Hortense le regarda avec circonspection.

— T’es sûr qu’il est bon ?

Nicholas soupira.

— Hortense, crois-tu que tu aies vraiment le temps de discuter chacune de mes décisions ? Non. Alors fais-moi confiance…

Et il fit entrer Zhao Lu qui leur serra la main avec effusion, dévisagea Hortense, émerveillé, mangeant des yeux la demoiselle si belle qui le considérait de haut et ne cessa de répéter it’s wonderful, it’s wonderful à chaque phrase qu’elle prononçait.


Ce soir-là, en rentrant chez elle, Hortense était fourbue, mais heureuse. La journée avait été bonne, bim, Philippe allait lui présenter un dodu pigeon, bam, elle avait trouvé un photographe, boum, ils avaient sélectionné deux mannequins longues et élégantes qui acceptaient de travailler pour la gloire. Bimbamboum, le projet prenait forme.

Elle trouva Jean le Boutonneux seul dans la pénombre du salon. Il regardait la télé, les pieds posés sur la table basse. Ou plutôt, constata Hortense, il somnolait devant la télé allumée. Ce garçon sommeillait tout le temps. Quel laisser-aller ! pensa-t-elle en le regardant.

En apprenant le départ de Sam, ils avaient mis une annonce sur gumtree.com. Et les visites avaient commencé. Un couple de lesbiennes s’était présenté, hello, nous sommes deux lesbiennes cool, nous cherchons un appart sympa à partager, est-ce que ça vous gêne que nous soyons lesbiennes ? Non ? Parfait. Nous sommes un peu nudistes aussi. Nous aimons nous balader à poil et nous aimons aussi beaucoup qu’un homme nous regarde quand nous… euh… ça ne vous choque pas ? Surtout s’il est indien. Aucun de vous n’est indien, ici ?
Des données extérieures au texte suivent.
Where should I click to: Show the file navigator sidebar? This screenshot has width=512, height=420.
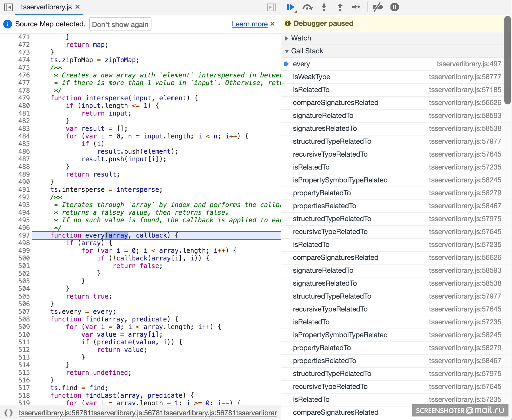9,7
Une étudiante en droit portant sandales et longue jupe plissée qui avait fait le tour de la maison en répétant que c’est sale ! que c’est sale ! Elle sortait un mouchoir de sa poche et essuyait les boutons de porte avant de les toucher.
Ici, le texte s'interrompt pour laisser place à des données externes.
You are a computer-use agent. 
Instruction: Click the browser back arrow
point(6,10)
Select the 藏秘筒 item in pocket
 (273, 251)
Ou cet autre qui ne s’était pas déplacé et avait répondu à l’annonce sur Internet.

« Enchanté de savoir qu’il y a un grand placard dans la chambre, mais je ne vais pas en avoir besoin vu que je suis 100 % gay. Je suis fou de mode et jette les vêtements après les avoir portés. Vous ne mentionnez pas dans votre annonce si vous êtes gay ou pas, parce que s’il y a un gay parmi vous, cela me conviendrait tout à fait. J’ai vingt-cinq ans, je viens du Mali, je vis à Londres depuis quatre ans. Je viens de rompre avec mon copain. Ça vous ennuierait si j’amène des garçons à la maison ? Je vais avoir besoin de m’envoyer en l’air pour oublier. J’ai de très belles tentures roses de mon pays qu’on pourrait mettre dans le salon. J’ai aussi une collection de revues porno que je vous prêterais avec plaisir. Répondez-moi si vous êtes intéressés, les mecs ! »
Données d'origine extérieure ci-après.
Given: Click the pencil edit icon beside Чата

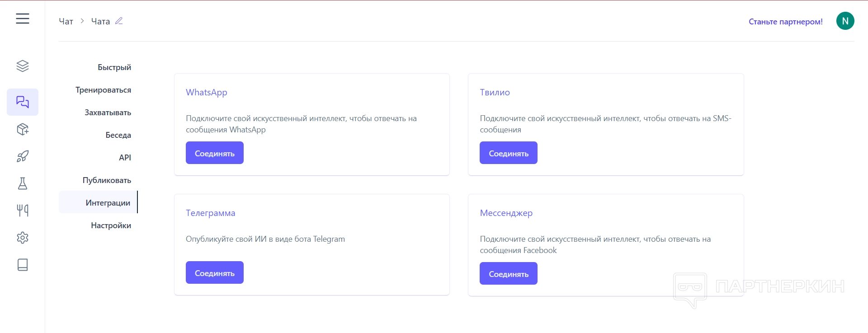Looking at the screenshot, I should click(119, 21).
Peter faisait une drôle de tête. Il essuyait ses lunettes cerclées et déclarait qu’il ne trouvait pas ça drôle du tout. Ils écartèrent également les candidats qui proposaient d’emménager avec rat, belette, python ou perroquet, les végétariens, une fille en burka et une autre qui ne mangeait que du curry et ne se lavait pas.

Quand Jean le Boutonneux s’était présenté, il avait été tout de suite accepté. Il les sauvait des lunatiques, des filles exhibitionnistes et du Malien en feu.

Hortense décida qu’elle n’avait envie ni de le réveiller ni de lui faire la conversation. Elle fila dans sa chambre réfléchir à tout ce qu’il lui restait à faire.